## Available data
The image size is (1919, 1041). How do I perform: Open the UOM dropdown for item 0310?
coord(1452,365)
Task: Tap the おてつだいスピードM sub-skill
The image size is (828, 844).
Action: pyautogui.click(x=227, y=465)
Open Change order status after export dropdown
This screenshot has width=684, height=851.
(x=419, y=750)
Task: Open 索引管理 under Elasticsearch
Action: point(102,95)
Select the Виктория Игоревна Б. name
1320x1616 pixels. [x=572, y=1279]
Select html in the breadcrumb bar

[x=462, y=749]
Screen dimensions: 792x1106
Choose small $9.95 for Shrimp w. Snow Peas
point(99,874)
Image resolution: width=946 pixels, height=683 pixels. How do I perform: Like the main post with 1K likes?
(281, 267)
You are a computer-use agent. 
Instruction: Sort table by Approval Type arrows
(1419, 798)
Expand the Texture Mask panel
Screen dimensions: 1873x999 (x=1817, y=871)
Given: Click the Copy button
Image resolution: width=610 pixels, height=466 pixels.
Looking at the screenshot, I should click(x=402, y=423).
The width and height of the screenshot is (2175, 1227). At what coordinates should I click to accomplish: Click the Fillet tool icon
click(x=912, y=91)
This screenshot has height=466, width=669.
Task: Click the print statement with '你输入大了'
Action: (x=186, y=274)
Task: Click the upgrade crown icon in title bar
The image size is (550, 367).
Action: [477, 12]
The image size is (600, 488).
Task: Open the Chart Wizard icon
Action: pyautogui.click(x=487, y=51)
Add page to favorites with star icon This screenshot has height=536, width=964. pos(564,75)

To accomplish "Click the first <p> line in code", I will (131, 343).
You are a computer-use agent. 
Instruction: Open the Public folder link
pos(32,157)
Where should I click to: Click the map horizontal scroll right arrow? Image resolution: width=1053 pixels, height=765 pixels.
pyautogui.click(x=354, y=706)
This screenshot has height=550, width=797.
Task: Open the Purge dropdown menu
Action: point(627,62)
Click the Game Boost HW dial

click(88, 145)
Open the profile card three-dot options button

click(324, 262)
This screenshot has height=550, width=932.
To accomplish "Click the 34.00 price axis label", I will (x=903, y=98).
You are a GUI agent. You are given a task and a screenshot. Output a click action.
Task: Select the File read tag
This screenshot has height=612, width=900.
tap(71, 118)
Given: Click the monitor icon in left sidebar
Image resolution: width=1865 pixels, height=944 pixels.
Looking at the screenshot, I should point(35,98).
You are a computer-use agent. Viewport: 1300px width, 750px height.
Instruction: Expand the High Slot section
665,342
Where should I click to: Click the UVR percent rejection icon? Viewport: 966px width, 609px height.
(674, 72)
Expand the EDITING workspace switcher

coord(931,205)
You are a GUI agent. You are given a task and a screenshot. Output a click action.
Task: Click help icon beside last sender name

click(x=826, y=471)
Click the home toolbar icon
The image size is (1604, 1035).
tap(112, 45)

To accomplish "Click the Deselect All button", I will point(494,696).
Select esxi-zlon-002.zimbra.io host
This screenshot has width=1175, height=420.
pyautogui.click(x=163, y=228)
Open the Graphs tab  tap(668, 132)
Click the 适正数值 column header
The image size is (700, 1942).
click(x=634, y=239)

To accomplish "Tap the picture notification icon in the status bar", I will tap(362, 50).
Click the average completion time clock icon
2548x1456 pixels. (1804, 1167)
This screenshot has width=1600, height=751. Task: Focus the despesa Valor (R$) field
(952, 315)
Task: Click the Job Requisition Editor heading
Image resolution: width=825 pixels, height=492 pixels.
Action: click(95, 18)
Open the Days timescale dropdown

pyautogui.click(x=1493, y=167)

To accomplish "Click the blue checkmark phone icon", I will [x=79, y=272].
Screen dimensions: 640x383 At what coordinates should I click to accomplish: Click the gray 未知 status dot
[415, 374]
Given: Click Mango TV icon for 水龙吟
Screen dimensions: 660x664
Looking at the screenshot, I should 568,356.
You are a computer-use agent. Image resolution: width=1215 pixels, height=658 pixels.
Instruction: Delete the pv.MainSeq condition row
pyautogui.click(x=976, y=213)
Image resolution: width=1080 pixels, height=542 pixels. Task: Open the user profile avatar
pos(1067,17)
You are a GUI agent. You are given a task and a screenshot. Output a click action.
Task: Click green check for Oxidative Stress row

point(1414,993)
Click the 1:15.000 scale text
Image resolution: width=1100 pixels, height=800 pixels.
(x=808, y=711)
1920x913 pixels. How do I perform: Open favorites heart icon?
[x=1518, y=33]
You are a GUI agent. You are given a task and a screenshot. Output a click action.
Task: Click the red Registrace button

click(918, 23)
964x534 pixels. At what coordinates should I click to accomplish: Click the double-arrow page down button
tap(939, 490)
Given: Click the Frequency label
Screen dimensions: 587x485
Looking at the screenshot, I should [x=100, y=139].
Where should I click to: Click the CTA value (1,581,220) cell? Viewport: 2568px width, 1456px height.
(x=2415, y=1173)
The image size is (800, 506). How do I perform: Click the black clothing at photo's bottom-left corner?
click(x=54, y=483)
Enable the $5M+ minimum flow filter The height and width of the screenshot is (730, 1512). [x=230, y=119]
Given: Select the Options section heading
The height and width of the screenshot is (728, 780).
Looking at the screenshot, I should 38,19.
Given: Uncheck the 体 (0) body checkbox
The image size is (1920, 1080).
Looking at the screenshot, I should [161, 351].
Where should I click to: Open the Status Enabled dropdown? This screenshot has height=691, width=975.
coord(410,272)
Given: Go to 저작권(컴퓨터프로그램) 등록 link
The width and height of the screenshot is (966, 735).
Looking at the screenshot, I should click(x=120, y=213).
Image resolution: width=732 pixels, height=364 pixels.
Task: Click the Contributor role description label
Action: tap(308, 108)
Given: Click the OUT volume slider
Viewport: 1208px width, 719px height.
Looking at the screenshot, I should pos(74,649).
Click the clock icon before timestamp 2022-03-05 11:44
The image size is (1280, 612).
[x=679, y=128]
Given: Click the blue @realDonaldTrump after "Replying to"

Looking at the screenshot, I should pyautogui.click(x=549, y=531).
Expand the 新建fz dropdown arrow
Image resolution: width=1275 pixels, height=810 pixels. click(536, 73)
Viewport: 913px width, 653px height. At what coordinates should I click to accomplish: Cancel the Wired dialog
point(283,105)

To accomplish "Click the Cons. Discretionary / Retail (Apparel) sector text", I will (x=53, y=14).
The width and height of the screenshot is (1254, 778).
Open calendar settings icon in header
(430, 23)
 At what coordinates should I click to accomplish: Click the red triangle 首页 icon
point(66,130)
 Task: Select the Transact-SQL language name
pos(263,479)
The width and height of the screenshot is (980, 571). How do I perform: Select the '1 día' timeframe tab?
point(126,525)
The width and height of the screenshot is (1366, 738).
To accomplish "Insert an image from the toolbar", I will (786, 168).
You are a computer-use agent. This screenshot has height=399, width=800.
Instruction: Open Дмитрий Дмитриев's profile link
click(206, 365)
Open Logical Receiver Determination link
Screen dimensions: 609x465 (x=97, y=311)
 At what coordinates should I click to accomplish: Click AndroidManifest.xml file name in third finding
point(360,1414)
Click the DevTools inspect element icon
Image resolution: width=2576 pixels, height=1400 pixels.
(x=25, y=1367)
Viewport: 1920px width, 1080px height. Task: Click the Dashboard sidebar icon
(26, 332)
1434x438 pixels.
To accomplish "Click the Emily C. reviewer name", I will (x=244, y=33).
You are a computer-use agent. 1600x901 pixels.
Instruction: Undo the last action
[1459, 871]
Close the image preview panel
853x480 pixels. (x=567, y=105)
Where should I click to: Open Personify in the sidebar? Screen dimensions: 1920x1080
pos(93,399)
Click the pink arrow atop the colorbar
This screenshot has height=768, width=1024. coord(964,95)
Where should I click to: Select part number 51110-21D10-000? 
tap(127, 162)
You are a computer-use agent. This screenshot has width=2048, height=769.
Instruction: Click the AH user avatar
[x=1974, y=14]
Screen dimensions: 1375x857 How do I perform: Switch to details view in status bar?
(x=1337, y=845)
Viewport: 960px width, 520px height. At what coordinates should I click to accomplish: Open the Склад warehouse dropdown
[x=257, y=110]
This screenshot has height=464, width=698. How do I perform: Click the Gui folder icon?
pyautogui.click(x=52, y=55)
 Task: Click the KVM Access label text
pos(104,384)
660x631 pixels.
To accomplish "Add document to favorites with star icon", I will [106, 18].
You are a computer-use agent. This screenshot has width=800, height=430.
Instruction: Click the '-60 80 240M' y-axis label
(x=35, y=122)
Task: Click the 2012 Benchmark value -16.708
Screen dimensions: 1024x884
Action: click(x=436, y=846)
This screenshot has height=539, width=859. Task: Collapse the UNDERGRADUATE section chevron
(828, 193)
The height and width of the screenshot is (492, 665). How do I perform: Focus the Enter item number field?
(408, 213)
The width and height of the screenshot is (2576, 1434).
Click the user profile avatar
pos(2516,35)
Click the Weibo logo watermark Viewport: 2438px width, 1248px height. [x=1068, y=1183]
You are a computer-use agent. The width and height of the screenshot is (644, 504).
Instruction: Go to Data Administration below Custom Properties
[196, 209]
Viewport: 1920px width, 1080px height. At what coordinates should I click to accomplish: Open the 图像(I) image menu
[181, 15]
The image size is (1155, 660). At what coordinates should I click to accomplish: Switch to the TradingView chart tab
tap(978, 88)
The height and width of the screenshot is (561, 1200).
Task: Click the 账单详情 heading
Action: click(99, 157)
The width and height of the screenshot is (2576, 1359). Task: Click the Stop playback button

## Set exercise
Copy out the listing word for word, from its first line through the line containing "pos(32,157)", including both of those lines.

## Final result
The image size is (1919, 1041). How do I perform: Open the UOM dropdown for item 0310?
coord(1452,365)
Task: Tap the おてつだいスピードM sub-skill
The image size is (828, 844).
Action: pyautogui.click(x=227, y=465)
Open Change order status after export dropdown
This screenshot has width=684, height=851.
(x=419, y=750)
Task: Open 索引管理 under Elasticsearch
Action: point(102,95)
Select the Виктория Игоревна Б. name
1320x1616 pixels. [x=572, y=1279]
Select html in the breadcrumb bar

[x=462, y=749]
Screen dimensions: 792x1106
Choose small $9.95 for Shrimp w. Snow Peas
point(99,874)
Image resolution: width=946 pixels, height=683 pixels. How do I perform: Like the main post with 1K likes?
(281, 267)
You are a computer-use agent. 
Instruction: Sort table by Approval Type arrows
(1419, 798)
Expand the Texture Mask panel
Screen dimensions: 1873x999 (x=1817, y=871)
Given: Click the Copy button
Image resolution: width=610 pixels, height=466 pixels.
Looking at the screenshot, I should click(x=402, y=423).
The width and height of the screenshot is (2175, 1227). At what coordinates should I click to accomplish: Click the Fillet tool icon
click(x=912, y=91)
This screenshot has height=466, width=669.
Task: Click the print statement with '你输入大了'
Action: (x=186, y=274)
Task: Click the upgrade crown icon in title bar
The image size is (550, 367).
Action: [477, 12]
The image size is (600, 488).
Task: Open the Chart Wizard icon
Action: pyautogui.click(x=487, y=51)
Add page to favorites with star icon This screenshot has height=536, width=964. pos(564,75)

To accomplish "Click the first <p> line in code", I will (131, 343).
You are a computer-use agent. 
Instruction: Open the Public folder link
pos(32,157)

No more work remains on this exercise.